In the 2019 OPPS/ASC final rule, it appears CMS published a comment from someone who states they are aware of the planned creation of  CPT codes for radiofrequency ablation of genicular nerves and SI joint in 2020
____________________________________

https://s3.amazonaws.com/public-inspection.federalregister.gov/2018-24243.pdf


Summary of Comment Page 321-322
  The commenter also recommended that CMS develop two new HCPCS G-codes to describe the performance of radiofrequency nerve ablation procedures. The commenter suggested that one of the G-codes could be created to describe procedures involving the genicular nerve, and the other G-code could be created to describe procedures involving the sacroiliac joint. The commenter further recommended that both of these G-codes be created to describe procedures describing non-opioid treatment alternatives for chronic pain management, and to assign both of these newly created G-codes to Level 2 Nerve Procedures APC 5232 based on its recommended three-level APC structure, with an estimated payment rate of $2,431. The commenter was aware that Category I CPT codes are in development, but will not be ready for release until CY 2020 at the earliest.

Summary of Response
 With regard to the request to establish new HCPCS G-codes, although new CPT codes are in development for release for the CY 2020 update, we note that it does not appear that a request for new temporary Category III codes was made for CY 2019. Nonetheless, we intend to take the commenter’s request for new HCPCS G-codes under advisement.   





 Medicare Program: Changes to Hospital Outpatient Prospective Payment and Ambulatory Surgical Center Payment Systems and Quality Reporting Programs 

17. Nerve Procedures and Services (APCs 5431 through 5432) 

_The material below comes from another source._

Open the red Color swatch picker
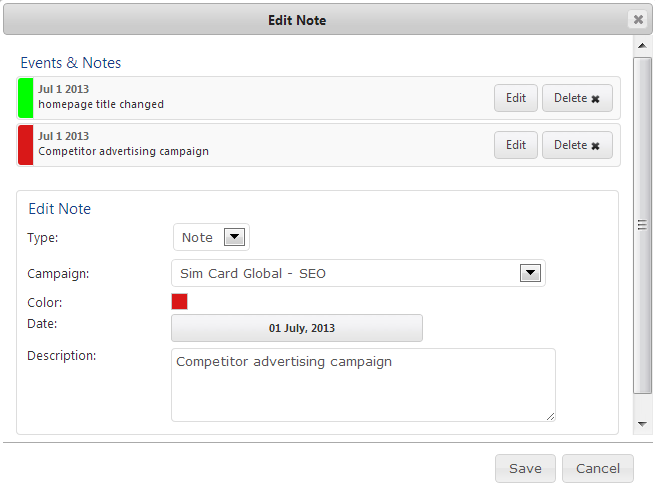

Comment: One commenter suggested that CMS restructure the two-level Nerve Procedure APCs (APCs 5431 and 5432) to provide more payment granularity for the types of procedures included in the APCs by creating a third level. The commenter believed that there is a substantial payment differential between the procedures assigned to Level 1 Nerve Procedures APC 5431 and Level 2 Nerve Procedures APC 5432, and that the current payment for some of these procedures does not adequately cover the cost of providing the services. The commenter further stated that, as an example, the procedures described by CPT codes 64633 (Destruction by neurolytic agent, paravertebral facet joint nerve(s), with imaging guidance (fluoroscopy or CT); cervical or thoracic, single facet joint) and 64635 (destruction by neurolytic agent paravertebral facet joint nerve(s), with imaging guidance (fluoroscopy or CT); lumbar or sacral, single facet joint), which are assigned to APC 5431 with a proposed payment rate of approximately $1,644, while the geometric means for each of the procedures described by CPT codes 64633 and 64635 are $1,482 and $1,729, respectively. The commenter recommended a potential geometric mean cost for a potential three-level APC structure within the Nerve Procedures APCs and submitted a three-level APC structure, along with estimated payment rates, which is shown in the table below.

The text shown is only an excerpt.